• [Activity]
From the listing below, set down exactly the lines between the one holding "Toggle the select-all" and the one holding "Viewport: 1380px width, 868px", inclusive. No other line is wanted.

• [Supplied data]

# # # # # # #

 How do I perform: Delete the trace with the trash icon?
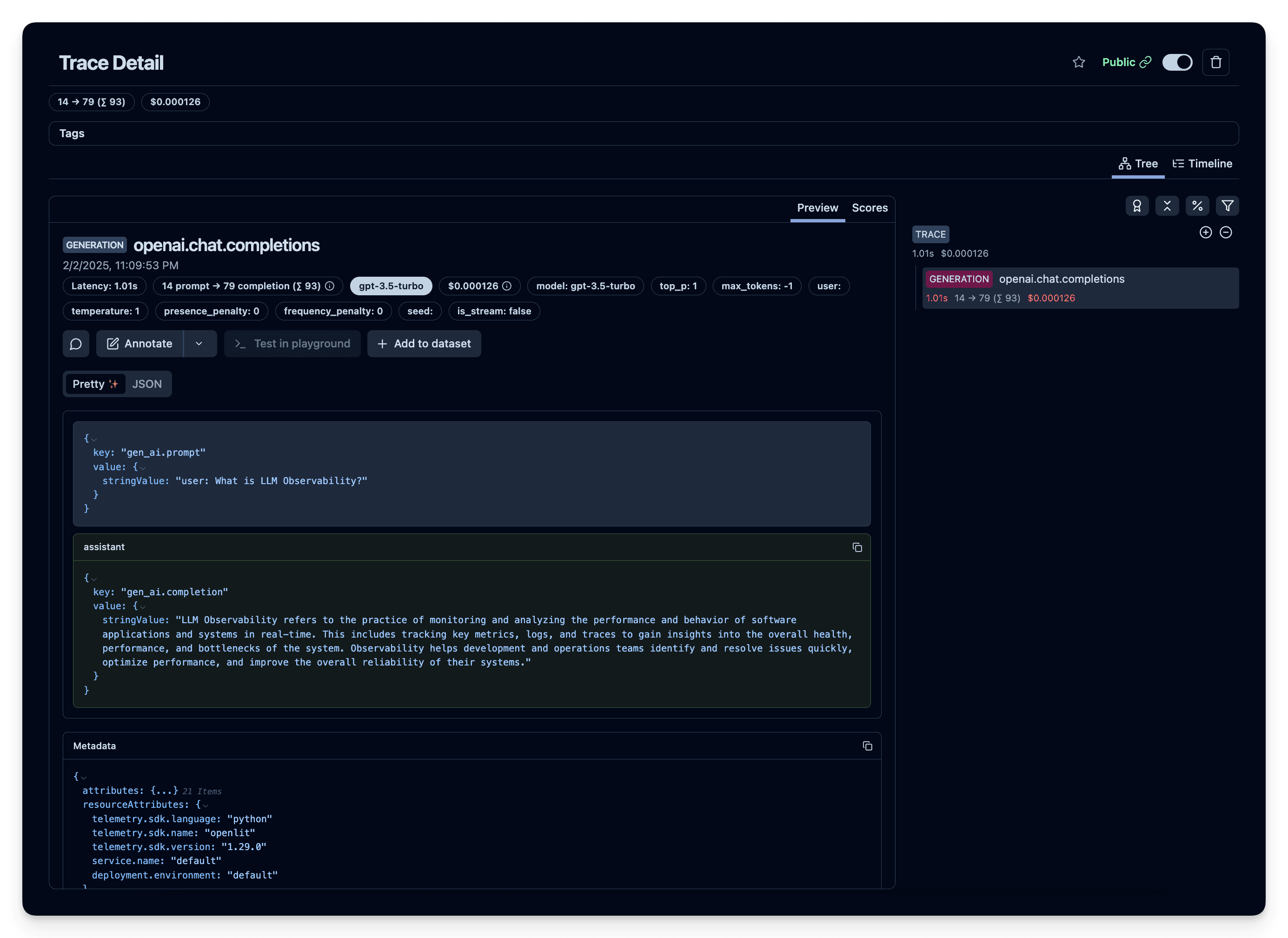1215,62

# # # # # # #

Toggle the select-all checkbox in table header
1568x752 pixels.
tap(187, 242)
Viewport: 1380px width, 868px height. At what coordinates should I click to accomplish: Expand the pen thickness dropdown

# # # # # # #

• [Solution to this task]
Toggle the select-all checkbox in table header
1568x752 pixels.
tap(187, 242)
Viewport: 1380px width, 868px height. At what coordinates should I click to accomplish: Expand the pen thickness dropdown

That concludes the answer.